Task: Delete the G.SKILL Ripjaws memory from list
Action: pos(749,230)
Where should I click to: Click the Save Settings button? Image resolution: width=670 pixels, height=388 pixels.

...

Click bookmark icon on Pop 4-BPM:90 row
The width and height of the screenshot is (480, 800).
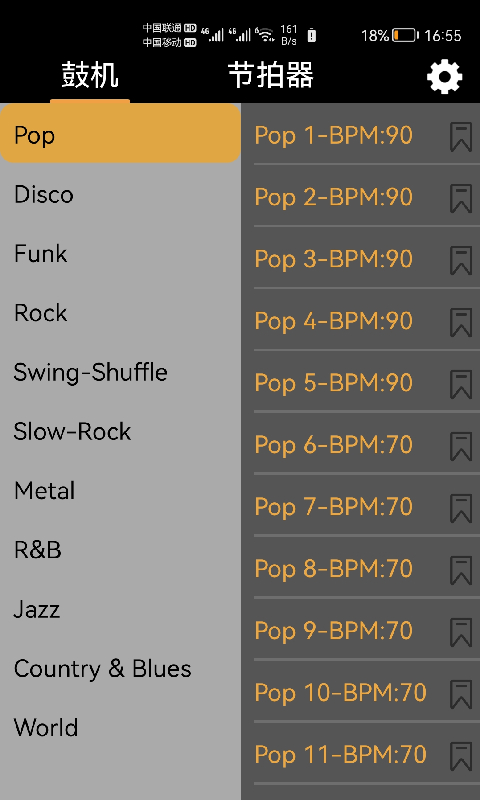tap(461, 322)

## ACTION ITEM
What lines in the data above contain the word "Click"? Show them all.

## WRITTEN SOLUTION
Where should I click to: Click the Save Settings button? Image resolution: width=670 pixels, height=388 pixels.
Click bookmark icon on Pop 4-BPM:90 row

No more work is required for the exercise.